# [What the task requires]
After finding the line with "This screenshot has height=559, width=1146." in the entries below, retype exactly each line from there through the line with "Given: Click the gray Close button", including that final line.

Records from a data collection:
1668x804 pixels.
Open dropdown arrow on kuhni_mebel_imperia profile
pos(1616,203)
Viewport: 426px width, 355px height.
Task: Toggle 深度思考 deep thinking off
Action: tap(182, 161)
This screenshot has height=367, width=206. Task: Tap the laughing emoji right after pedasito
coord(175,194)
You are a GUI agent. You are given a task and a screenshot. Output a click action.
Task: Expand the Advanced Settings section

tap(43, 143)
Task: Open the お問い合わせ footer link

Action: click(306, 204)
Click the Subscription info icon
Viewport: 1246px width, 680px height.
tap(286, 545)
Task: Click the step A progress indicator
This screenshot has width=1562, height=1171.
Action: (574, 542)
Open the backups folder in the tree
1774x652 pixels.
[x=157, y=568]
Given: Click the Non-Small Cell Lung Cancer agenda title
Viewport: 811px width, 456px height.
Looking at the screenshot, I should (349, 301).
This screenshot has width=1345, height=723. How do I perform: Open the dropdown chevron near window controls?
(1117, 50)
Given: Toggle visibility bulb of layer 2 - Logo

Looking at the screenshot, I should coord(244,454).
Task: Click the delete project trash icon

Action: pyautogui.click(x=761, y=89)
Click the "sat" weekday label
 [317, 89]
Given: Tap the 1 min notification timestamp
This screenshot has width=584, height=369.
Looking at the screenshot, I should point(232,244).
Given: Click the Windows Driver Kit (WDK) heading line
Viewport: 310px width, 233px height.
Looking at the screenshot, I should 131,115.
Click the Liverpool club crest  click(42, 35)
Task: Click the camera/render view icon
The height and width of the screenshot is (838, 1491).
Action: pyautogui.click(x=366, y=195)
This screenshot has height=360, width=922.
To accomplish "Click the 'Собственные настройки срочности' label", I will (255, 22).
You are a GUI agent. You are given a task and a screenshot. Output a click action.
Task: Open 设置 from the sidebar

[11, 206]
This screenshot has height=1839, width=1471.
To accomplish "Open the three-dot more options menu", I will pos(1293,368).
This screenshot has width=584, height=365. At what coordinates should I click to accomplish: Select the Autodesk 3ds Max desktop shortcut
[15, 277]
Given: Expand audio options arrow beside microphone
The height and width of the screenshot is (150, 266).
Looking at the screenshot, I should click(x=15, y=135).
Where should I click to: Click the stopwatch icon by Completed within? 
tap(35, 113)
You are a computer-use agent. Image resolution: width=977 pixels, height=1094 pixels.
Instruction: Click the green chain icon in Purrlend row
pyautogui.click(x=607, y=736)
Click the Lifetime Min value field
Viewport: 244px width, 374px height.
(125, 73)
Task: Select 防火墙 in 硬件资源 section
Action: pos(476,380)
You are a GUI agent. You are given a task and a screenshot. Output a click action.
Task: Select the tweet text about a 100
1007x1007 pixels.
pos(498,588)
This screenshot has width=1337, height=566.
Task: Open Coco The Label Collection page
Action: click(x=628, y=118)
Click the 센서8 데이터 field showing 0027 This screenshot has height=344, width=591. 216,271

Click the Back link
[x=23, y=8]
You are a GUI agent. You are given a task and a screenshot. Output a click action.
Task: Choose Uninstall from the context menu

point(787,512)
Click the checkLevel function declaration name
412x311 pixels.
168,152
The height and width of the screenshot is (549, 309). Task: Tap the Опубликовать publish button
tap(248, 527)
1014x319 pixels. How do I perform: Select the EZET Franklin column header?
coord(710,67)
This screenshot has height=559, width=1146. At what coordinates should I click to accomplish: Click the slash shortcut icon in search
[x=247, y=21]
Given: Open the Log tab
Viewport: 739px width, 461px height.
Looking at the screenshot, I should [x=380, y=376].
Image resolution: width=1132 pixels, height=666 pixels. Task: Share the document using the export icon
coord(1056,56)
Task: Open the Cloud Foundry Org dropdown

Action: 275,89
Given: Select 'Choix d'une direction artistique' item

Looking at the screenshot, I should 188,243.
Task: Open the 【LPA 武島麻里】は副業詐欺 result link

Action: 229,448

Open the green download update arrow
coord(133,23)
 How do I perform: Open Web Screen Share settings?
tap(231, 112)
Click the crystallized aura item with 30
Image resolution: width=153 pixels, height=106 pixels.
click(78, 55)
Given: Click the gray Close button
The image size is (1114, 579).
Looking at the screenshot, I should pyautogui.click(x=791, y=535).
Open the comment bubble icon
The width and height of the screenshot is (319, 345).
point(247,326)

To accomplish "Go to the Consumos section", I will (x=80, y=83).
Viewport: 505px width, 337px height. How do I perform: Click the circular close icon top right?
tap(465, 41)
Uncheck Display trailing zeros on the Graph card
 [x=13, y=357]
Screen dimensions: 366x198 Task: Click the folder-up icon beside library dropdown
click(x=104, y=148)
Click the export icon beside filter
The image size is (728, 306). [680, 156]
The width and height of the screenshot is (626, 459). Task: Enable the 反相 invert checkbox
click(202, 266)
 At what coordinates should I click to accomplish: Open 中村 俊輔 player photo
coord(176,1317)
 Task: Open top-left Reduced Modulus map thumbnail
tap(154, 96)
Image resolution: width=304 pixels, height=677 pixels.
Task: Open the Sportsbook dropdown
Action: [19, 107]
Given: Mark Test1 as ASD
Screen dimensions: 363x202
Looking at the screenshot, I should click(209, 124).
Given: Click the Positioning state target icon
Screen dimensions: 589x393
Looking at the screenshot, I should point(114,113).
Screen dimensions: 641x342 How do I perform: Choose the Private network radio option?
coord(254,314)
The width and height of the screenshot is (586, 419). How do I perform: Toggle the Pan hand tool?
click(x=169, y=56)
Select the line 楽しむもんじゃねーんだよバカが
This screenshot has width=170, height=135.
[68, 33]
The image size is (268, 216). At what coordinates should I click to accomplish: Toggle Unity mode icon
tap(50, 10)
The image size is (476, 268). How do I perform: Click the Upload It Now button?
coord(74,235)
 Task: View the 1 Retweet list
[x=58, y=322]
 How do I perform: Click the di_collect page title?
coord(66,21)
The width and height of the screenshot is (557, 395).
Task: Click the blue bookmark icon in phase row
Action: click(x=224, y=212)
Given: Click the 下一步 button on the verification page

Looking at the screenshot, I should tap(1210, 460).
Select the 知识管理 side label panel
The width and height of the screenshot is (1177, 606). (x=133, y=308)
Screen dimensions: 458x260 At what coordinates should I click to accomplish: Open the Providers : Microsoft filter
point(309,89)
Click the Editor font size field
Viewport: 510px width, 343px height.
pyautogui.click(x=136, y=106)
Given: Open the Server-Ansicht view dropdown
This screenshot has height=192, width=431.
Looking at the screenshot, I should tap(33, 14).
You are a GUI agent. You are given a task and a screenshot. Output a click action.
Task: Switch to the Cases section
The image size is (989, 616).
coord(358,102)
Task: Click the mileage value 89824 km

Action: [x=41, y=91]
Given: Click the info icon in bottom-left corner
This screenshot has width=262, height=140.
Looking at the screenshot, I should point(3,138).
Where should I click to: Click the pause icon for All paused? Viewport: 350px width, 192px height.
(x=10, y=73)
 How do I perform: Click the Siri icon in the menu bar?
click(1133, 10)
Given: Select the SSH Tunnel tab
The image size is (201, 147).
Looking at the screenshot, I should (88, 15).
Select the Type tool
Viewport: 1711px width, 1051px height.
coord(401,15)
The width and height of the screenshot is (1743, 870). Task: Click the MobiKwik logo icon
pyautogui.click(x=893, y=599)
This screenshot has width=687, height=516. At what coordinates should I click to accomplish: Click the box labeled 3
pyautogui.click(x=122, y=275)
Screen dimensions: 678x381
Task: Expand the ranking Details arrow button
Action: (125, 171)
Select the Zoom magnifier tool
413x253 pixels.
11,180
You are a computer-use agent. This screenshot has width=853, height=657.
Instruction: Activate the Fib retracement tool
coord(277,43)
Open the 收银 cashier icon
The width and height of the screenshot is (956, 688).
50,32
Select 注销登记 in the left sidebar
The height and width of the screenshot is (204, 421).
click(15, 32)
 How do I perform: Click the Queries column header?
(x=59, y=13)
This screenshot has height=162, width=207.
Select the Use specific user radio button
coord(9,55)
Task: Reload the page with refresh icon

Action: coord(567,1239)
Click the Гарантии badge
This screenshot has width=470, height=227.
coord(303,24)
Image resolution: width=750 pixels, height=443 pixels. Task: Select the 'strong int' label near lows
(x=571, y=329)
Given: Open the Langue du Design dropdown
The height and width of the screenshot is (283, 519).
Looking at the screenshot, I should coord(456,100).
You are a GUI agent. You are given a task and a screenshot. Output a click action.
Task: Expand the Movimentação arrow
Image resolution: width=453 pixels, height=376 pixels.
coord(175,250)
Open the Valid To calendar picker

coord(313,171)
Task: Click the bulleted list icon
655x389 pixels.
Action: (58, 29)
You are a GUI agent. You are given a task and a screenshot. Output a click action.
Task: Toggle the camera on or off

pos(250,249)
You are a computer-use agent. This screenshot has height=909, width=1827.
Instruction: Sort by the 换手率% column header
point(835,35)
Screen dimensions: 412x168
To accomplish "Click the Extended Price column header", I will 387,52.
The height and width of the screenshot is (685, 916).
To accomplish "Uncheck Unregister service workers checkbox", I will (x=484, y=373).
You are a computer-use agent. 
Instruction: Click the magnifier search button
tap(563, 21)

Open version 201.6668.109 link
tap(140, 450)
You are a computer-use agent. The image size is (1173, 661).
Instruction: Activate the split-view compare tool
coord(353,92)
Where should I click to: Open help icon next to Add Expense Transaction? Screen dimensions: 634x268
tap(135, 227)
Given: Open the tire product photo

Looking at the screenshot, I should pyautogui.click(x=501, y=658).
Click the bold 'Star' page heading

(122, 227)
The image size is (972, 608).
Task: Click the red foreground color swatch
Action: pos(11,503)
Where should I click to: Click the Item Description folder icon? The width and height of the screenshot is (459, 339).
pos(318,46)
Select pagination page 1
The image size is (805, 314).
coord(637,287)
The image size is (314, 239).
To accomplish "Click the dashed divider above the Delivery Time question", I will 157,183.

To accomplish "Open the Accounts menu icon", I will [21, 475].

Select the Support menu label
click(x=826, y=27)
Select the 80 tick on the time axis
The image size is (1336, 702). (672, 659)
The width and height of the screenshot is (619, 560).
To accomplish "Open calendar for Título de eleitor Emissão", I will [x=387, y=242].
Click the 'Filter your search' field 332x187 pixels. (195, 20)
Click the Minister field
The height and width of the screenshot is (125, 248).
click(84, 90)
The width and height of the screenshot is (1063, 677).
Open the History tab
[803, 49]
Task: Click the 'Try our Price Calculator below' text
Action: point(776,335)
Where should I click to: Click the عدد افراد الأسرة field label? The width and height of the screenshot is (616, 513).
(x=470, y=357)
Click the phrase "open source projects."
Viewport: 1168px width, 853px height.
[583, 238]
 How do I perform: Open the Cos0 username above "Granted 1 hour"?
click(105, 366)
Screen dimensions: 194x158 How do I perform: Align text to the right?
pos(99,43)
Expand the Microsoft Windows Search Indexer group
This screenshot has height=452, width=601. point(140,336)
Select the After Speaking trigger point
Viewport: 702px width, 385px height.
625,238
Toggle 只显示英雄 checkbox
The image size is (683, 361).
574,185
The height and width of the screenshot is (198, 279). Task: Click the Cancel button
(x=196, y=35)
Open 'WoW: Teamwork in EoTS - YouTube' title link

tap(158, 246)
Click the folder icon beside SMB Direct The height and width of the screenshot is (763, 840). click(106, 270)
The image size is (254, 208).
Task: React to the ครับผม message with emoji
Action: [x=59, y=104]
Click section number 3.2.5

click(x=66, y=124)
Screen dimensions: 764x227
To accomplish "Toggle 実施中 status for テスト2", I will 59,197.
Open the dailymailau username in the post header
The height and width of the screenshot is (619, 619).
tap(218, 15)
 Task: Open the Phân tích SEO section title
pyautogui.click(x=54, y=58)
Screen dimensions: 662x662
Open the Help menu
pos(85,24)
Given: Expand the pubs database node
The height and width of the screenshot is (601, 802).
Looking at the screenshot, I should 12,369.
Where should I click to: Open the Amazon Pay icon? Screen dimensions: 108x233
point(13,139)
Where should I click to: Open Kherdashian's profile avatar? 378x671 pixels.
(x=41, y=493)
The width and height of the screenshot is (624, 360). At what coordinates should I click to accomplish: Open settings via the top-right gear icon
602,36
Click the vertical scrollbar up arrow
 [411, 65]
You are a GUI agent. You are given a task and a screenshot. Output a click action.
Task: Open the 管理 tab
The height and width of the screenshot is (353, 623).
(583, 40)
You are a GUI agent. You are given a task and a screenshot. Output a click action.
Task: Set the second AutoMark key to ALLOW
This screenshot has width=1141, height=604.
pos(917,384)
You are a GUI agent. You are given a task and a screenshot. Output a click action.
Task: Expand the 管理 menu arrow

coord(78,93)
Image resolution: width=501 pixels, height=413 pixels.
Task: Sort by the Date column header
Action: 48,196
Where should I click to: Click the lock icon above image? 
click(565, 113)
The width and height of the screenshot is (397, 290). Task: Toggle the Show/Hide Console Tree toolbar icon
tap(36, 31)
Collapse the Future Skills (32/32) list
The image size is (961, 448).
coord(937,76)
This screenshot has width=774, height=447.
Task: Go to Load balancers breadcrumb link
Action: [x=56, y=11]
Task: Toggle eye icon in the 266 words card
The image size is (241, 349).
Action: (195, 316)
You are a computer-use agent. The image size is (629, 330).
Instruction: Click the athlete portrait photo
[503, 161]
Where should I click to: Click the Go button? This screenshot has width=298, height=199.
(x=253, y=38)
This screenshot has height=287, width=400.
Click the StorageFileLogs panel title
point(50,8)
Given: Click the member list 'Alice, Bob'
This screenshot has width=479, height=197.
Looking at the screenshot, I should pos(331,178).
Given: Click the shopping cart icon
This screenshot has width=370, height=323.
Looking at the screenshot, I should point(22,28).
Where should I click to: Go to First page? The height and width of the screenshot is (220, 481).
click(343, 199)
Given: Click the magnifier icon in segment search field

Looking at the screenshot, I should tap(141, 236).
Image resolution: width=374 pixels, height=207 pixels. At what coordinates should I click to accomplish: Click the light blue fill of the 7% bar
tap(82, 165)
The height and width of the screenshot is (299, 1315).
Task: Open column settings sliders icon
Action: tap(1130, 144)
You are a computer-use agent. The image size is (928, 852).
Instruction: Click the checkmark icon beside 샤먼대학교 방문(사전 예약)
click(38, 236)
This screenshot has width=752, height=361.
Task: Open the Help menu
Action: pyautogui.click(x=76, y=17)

# [Written solution]
This screenshot has height=559, width=1146. At what coordinates should I click to accomplish: Click the slash shortcut icon in search
[x=247, y=21]
Given: Open the Log tab
Viewport: 739px width, 461px height.
Looking at the screenshot, I should [x=380, y=376].
Image resolution: width=1132 pixels, height=666 pixels. Task: Share the document using the export icon
coord(1056,56)
Task: Open the Cloud Foundry Org dropdown

Action: 275,89
Given: Select 'Choix d'une direction artistique' item

Looking at the screenshot, I should 188,243.
Task: Open the 【LPA 武島麻里】は副業詐欺 result link

Action: 229,448

Open the green download update arrow
coord(133,23)
 How do I perform: Open Web Screen Share settings?
tap(231, 112)
Click the crystallized aura item with 30
Image resolution: width=153 pixels, height=106 pixels.
click(78, 55)
Given: Click the gray Close button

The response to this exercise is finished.